Kanhaiya Geet is a group song in the East Rajasthan belt of rural people, especially Gurjar, Meena community, play with the help of ghera-noubat (घेरा-नौबत). These traditional practices increase fraternity, brotherhood, cooperation between two villages.

== Kanhaiya Dangal ==
The fest in which 2 or more village participate for the singing of Kanhaiya Geet, this kind of tournament-type event is called Kanhaiya Dangal. this kind of events are generally organised in minimum 2 or 3 months on those village which are taking interest in Kanhaiya Geet.

Before the event hosting village send an invitation letter to participating villages, this is generally called "kaagaj bejna". If the invited village accepts the offer then they can officially participate.
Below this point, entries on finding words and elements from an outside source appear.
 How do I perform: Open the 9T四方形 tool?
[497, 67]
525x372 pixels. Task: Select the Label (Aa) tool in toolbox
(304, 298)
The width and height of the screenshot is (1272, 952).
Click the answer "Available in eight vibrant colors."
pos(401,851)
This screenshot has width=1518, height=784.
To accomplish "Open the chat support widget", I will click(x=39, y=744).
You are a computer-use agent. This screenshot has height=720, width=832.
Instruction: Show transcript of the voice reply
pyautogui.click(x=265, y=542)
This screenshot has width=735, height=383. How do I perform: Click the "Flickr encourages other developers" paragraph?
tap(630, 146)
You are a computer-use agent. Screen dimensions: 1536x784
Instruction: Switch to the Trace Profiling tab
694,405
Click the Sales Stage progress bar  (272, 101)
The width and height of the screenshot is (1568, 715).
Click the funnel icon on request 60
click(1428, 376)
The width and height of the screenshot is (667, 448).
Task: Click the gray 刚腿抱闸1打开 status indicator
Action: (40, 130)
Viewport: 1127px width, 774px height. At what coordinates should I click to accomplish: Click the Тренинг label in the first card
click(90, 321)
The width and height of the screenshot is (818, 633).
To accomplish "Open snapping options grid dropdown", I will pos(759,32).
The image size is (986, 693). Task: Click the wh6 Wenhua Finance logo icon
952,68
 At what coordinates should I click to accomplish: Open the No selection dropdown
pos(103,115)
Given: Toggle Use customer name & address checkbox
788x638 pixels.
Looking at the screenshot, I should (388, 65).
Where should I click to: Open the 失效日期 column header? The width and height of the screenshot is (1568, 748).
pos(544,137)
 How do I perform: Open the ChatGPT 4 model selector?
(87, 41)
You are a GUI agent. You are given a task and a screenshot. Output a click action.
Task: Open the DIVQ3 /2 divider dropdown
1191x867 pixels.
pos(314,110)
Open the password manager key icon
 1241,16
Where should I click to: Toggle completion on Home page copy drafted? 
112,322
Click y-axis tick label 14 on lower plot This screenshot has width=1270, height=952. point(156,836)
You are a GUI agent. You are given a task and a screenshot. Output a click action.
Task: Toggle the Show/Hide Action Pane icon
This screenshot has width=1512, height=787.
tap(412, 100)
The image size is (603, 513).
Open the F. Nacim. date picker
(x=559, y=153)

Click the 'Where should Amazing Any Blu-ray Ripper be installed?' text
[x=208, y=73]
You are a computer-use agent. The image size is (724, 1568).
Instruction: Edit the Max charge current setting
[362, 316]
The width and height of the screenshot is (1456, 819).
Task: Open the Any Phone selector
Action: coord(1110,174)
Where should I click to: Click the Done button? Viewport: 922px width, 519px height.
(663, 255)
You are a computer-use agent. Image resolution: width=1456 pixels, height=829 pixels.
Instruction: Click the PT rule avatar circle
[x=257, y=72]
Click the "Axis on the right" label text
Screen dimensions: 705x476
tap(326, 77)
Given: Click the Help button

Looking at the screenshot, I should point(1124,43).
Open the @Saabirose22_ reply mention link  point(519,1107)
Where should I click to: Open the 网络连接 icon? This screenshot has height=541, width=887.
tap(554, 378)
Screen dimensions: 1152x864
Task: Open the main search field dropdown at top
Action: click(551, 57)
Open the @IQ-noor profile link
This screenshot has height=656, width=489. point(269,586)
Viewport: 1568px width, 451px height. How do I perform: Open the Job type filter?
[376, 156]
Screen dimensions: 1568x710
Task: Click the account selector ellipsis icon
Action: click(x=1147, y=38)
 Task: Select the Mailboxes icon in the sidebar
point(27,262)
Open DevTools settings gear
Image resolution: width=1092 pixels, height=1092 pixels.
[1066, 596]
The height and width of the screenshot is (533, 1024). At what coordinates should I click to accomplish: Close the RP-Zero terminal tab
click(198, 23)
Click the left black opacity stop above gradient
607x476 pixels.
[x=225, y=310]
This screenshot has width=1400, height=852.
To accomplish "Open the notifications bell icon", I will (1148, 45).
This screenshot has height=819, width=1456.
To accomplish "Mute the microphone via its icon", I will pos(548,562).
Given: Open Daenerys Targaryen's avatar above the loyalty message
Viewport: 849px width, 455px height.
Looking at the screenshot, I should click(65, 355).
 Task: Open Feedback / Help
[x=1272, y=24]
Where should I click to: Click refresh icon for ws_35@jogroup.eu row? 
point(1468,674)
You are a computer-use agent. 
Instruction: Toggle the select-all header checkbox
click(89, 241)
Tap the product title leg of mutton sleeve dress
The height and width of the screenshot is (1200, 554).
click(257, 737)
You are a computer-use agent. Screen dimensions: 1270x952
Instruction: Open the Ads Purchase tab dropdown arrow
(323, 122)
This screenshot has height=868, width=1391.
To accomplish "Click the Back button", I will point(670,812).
The hosting village doing best guestship of Kanhaiya geet artist of another village.

== Influenced area ==
The expansion of these songs are in the Sawai Madhopur, Tonk, Karouli, Dausa, Bharatpur, Alwar, Jaipur District's rural areas, these songs are especially major influential effect in the Madhopur region. Many villages, i.e.- Shafipura, jharoda, sirsali, nadoti, divsya, ranoli, Chakeri, Bardala, Sop, Decwa, Jaadawata. Selu, Ninoni, Olwada, Khandip, and many more take interest in this type song.

==Importance==
The major importance is increasing brotherhood and mutual cooperation between two villages.